- Passage fourni:

::::::::::

On pourrait se contenter de relever les qualités littéraires de ces recompositions, de jouir de ces suites romanesques. Il est pourtant une œuvre qui démarque des autres par sa stature monumentale, par son art narratif incomparable, et qui engage une réflexion étendue sur presque deux décennies. D’ailleurs, les implications philosophiques et politiques de ce roman-pyramide sont si nombreuses qu'elles en font un des textes les plus fondamentaux de la culture européenne ou occidentale du XXe siècle : la fraternité, l'humanisme et le sort de l'humanité sont au cœur de Joseph et ses frères de Thomas Mann.

::::::::::

- Données fournies:
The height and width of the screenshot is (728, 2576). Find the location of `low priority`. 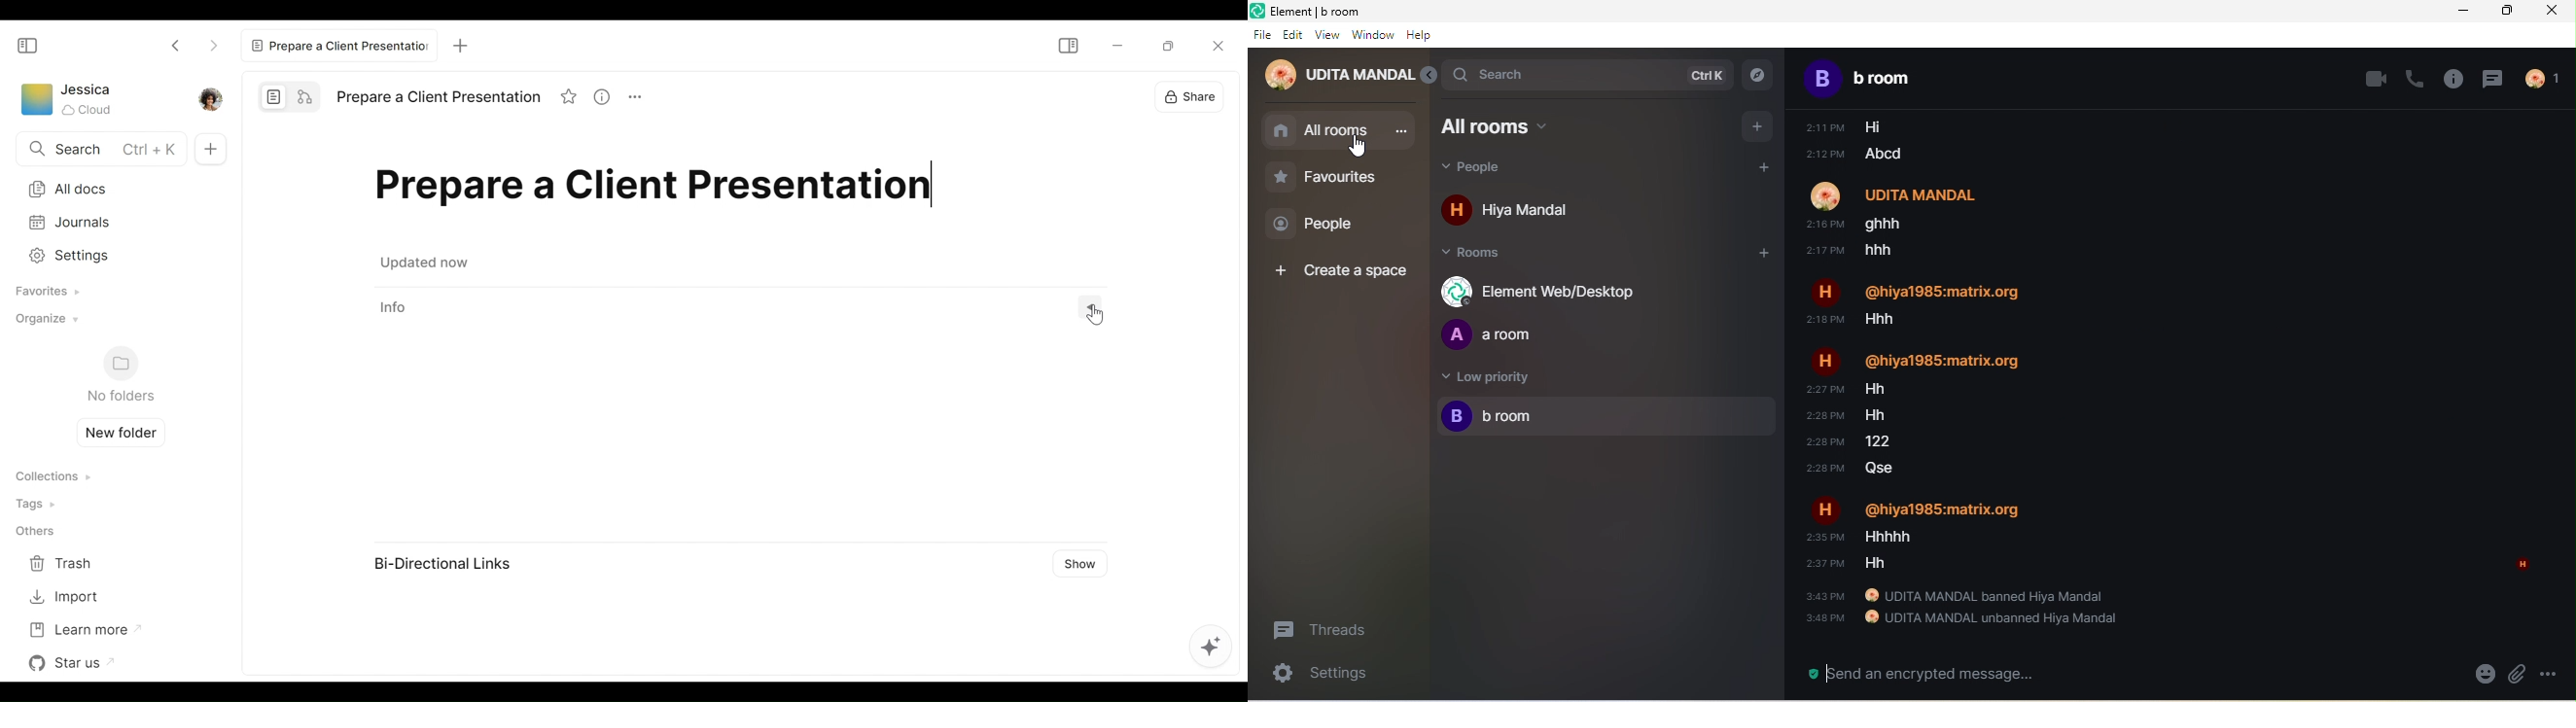

low priority is located at coordinates (1488, 380).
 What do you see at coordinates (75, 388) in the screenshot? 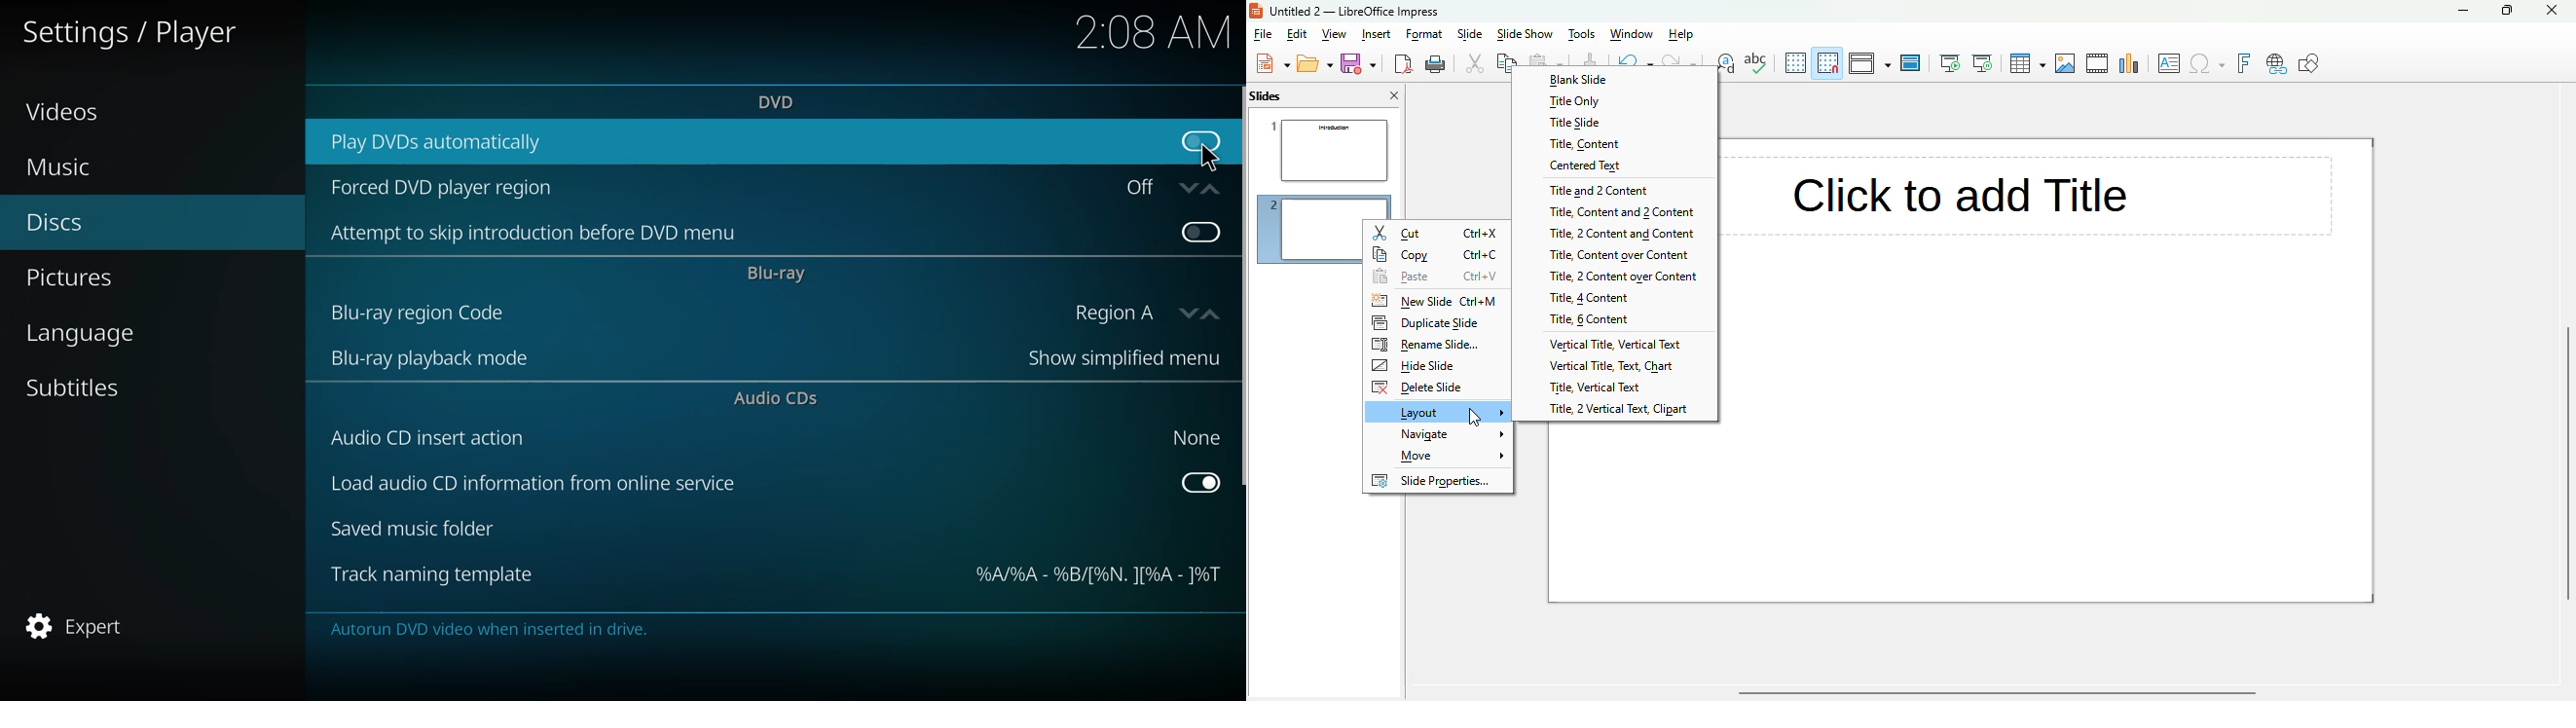
I see `subtitles` at bounding box center [75, 388].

::::::::::

- Consignes des tâches:
1. Recopiez le passage sur Joseph et ses frères, en commençant aux mots « On pourrait se » et en vous arrêtant après « de Thomas Mann. ».
2. D'après le passage sur Joseph et ses frères, quels thèmes sont au cœur de ce roman de Thomas Mann ?

- Réponses par tâche:
1.
On pourrait se contenter de relever les qualités littéraires de ces recompositions, de jouir de ces suites romanesques. Il est pourtant une œuvre qui démarque des autres par sa stature monumentale, par son art narratif incomparable, et qui engage une réflexion étendue sur presque deux décennies. D’ailleurs, les implications philosophiques et politiques de ce roman-pyramide sont si nombreuses qu'elles en font un des textes les plus fondamentaux de la culture européenne ou occidentale du XXe siècle : la fraternité, l'humanisme et le sort de l'humanité sont au cœur de Joseph et ses frères de Thomas Mann.

2. La fraternité, l'humanisme et le sort de l'humanité sont au cœur de ce roman.